My mum ran inside, went to the suite where the owners of our block lived. They called the police. Not sure where I was at the time, but the next thing I recall I was on our couch and crying while a policeman gently asked me a few questions. I also recall being surrounded by adults, all quietly observing a worried silence, and I recall thinking that our lives, my mum’s and mine, were about to change in many, many ways. The future, which I had never really thought about before, was uncertain.
We were all set, my dad, my mum, and me, to go back to England for a holiday at the end of June, after I got out of school for the summer holidays. This is a point I make in hindsight, for I don’t remember being aware of the planned trip in anything but vague terms. Nor do I remember feeling any kind of long-term grief.
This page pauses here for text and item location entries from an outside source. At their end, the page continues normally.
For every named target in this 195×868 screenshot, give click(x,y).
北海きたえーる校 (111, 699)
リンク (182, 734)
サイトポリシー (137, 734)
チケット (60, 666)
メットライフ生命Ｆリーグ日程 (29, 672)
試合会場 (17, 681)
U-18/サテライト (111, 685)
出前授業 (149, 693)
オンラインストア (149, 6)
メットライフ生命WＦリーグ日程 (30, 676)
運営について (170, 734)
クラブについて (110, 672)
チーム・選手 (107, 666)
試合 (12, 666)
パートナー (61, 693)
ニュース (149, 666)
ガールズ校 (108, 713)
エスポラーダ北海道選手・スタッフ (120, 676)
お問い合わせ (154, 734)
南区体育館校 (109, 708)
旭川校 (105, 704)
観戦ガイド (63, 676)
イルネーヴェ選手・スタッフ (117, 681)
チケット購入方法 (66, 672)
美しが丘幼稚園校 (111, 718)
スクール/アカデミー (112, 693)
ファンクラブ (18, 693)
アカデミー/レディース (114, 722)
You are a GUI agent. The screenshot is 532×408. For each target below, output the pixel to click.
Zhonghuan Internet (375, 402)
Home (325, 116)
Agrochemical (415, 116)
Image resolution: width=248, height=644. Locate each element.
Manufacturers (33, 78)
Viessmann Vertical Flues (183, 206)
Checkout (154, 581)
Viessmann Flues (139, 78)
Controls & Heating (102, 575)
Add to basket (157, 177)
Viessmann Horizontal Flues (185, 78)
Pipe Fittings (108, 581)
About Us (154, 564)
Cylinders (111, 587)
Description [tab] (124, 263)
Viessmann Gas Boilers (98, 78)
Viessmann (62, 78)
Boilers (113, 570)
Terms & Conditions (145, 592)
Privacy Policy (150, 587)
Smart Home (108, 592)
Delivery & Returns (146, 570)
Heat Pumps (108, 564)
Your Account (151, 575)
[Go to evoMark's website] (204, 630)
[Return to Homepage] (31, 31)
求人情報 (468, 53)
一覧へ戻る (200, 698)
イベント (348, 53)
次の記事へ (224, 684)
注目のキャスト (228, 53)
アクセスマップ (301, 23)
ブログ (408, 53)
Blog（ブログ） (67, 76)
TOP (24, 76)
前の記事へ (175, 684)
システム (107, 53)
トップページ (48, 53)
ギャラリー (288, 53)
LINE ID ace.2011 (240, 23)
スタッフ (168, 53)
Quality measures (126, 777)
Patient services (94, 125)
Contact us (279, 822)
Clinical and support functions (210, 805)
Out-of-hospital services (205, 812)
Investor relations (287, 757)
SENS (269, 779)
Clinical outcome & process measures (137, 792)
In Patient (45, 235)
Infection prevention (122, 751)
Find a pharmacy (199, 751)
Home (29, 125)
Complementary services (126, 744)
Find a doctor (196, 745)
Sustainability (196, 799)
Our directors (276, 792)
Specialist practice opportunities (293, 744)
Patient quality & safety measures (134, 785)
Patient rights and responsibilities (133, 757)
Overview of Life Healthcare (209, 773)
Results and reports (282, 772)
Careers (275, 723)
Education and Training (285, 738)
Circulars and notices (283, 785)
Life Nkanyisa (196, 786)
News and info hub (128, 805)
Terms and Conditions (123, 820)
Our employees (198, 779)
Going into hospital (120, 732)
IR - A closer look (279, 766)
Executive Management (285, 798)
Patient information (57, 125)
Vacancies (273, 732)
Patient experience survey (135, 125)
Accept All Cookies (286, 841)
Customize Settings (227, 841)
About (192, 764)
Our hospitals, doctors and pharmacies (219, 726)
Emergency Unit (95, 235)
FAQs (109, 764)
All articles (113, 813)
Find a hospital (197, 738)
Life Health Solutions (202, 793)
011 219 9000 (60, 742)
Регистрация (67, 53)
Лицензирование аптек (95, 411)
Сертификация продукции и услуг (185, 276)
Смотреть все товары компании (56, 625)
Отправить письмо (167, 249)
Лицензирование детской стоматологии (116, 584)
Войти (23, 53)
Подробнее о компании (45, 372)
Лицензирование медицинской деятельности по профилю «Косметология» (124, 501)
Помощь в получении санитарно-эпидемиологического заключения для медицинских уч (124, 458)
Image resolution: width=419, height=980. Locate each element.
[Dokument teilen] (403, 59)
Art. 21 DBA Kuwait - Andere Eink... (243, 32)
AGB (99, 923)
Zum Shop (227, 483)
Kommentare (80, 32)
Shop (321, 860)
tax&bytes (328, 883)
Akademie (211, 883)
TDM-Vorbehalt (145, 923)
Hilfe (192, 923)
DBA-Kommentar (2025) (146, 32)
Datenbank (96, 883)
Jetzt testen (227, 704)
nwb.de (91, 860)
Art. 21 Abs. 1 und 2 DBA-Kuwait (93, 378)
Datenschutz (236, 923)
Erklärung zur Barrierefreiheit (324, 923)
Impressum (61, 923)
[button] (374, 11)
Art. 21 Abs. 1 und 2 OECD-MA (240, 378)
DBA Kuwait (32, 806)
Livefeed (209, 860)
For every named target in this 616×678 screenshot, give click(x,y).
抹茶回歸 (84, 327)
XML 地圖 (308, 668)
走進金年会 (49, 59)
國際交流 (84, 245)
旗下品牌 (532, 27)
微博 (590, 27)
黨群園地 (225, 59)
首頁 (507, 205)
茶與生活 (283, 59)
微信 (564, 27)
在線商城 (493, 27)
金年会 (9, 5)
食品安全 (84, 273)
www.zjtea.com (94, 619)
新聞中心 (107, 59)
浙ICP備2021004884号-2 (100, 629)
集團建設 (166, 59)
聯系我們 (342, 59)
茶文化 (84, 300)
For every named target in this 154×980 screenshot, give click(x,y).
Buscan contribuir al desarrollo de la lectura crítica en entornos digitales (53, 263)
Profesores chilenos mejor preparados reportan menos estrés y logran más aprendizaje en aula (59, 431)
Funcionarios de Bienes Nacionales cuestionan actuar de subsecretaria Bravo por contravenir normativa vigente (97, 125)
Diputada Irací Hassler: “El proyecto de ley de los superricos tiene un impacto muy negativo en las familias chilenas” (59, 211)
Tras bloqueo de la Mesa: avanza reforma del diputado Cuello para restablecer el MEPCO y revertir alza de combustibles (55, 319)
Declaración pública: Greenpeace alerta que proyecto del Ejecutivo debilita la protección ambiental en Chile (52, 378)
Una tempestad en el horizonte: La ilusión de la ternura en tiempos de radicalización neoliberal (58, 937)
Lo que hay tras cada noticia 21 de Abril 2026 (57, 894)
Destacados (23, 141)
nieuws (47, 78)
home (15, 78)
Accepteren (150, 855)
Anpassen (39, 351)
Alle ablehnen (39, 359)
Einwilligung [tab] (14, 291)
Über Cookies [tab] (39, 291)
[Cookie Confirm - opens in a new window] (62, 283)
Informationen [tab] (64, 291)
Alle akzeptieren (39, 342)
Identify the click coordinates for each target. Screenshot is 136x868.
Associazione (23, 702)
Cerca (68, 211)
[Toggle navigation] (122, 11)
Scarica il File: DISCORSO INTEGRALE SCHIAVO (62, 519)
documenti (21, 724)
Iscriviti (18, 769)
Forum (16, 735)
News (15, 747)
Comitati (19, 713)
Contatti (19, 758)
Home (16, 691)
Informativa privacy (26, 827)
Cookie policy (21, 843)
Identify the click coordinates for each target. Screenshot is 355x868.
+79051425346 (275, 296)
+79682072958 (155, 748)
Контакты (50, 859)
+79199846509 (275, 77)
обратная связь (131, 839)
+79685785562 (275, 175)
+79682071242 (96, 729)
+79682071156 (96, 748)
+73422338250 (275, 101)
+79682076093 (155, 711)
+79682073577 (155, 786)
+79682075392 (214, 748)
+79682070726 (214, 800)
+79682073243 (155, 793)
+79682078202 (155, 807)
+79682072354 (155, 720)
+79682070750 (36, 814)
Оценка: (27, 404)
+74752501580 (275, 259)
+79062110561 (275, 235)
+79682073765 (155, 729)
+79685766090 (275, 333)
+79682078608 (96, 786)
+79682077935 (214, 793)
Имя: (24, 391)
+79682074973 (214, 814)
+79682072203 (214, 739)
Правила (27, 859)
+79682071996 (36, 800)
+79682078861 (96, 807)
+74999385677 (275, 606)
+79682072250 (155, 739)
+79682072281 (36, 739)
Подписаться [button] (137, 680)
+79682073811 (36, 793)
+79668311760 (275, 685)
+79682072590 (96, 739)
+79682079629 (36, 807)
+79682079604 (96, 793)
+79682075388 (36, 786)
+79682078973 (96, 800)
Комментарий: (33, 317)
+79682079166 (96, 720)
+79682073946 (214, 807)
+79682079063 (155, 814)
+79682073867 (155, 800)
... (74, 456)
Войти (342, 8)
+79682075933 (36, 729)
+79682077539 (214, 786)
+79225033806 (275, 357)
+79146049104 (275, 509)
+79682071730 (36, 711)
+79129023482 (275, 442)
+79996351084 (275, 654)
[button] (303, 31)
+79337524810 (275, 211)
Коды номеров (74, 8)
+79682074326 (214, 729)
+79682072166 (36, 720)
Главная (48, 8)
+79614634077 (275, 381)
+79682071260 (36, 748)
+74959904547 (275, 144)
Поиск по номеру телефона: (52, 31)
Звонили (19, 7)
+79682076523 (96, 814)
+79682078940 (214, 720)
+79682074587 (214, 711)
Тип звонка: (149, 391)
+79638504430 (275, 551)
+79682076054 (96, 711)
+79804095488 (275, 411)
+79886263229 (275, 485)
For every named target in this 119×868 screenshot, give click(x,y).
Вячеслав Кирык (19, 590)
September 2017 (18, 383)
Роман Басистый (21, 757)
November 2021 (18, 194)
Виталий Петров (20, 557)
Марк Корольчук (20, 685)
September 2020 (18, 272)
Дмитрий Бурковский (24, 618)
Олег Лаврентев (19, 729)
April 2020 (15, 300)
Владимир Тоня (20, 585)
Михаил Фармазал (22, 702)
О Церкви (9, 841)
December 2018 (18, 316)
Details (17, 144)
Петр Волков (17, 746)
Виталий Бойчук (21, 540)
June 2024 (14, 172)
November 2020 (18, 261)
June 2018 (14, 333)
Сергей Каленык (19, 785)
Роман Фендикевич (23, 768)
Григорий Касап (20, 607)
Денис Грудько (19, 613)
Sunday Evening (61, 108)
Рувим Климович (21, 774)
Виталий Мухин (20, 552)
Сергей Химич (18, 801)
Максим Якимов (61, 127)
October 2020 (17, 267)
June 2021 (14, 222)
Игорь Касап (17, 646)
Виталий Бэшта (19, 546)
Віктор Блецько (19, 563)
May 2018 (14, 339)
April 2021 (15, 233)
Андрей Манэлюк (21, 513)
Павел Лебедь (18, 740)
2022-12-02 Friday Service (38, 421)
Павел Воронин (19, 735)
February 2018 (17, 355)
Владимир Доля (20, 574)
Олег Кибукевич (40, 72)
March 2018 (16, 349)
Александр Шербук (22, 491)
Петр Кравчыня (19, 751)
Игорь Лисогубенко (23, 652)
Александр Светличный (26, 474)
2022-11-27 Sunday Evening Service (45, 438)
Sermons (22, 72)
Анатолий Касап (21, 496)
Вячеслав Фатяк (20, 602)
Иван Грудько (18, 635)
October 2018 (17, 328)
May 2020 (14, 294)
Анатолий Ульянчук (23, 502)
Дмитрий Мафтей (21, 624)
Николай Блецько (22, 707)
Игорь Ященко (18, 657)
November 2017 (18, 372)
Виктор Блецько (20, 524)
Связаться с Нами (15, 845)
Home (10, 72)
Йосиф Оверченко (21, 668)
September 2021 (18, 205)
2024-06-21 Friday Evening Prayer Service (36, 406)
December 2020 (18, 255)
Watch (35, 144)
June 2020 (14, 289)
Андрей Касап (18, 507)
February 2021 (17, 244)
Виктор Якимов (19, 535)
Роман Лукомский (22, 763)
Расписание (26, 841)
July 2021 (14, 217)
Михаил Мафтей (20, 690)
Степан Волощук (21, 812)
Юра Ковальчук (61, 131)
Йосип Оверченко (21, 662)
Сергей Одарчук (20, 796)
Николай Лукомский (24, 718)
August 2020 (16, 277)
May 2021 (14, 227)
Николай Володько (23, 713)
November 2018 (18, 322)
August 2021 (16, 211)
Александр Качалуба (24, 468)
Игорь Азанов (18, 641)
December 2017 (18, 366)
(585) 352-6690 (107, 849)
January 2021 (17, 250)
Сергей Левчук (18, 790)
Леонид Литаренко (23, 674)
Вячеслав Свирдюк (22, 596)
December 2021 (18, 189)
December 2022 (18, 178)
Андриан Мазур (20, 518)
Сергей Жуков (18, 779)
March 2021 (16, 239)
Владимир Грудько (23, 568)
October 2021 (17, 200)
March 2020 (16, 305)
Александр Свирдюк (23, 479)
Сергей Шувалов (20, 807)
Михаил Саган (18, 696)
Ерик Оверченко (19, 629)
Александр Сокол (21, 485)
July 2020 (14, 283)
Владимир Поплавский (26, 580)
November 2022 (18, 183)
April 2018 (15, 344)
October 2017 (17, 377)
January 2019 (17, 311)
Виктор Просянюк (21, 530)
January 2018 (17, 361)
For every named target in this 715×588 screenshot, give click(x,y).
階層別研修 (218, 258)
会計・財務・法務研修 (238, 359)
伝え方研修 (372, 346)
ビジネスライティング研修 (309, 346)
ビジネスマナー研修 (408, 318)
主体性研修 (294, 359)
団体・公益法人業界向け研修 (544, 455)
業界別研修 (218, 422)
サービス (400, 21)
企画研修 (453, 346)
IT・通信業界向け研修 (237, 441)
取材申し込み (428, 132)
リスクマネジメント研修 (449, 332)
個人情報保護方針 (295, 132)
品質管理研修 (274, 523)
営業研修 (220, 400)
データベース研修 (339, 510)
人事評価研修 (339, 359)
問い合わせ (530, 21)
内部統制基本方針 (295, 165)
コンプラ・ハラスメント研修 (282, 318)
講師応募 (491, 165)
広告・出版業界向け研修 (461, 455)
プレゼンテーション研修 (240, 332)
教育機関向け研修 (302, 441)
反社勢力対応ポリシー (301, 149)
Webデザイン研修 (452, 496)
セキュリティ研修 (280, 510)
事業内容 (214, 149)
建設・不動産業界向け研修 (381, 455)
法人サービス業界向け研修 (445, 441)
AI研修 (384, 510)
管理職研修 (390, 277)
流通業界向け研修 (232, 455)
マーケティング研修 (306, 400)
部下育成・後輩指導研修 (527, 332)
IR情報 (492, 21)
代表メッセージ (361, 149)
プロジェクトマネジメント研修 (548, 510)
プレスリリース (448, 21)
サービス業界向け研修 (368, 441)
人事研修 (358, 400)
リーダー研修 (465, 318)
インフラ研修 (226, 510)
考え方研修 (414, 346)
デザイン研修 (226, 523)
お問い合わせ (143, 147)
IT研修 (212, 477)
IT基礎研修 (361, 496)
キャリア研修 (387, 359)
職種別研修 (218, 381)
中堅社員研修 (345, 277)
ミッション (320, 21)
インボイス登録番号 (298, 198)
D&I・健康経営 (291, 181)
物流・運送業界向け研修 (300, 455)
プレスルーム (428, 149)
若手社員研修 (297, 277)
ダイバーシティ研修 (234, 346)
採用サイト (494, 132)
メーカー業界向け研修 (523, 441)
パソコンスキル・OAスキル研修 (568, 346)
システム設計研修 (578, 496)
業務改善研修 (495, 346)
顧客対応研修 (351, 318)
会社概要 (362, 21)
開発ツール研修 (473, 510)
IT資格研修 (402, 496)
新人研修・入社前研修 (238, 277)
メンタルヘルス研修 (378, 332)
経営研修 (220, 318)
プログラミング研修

We stayed with friends, took one of the last train trips to Grand Beach, and other things, but I was not dogged by grief, merely a sense that someone was missing as I stood in the sidelines while my mum and the rest of the adults took care of all the business that had to be taken care of.
I didn’t go to the funeral, I’m not sure why. I remember standing in the yard that belonged to the friends we were staying with while they and my mum left in a car. No one told me where they were going, but I knew. I had no doubt.
Before we flew back to England a few weeks later, I had a dream. In it, I was walking to school, and as I neared it a man came out of a side street. He approached me and took my hand. I remember not looking at him, I don’t think we talked, but I knew, without know how, that he was my father. I wondered how this was possible. Was not my father dead? I felt both afraid and at the same time wrapped up in a warm sense of security. He walked me the rest of the way to school, where he dropped me off and continued on his way.
I believe to this day that he had come back to say goodbye. Sure it was a dream, but love works wonders in ways I don’t understand, and that little walk, father and son, was and still is as real to me as any other experience I have had in this world or any other.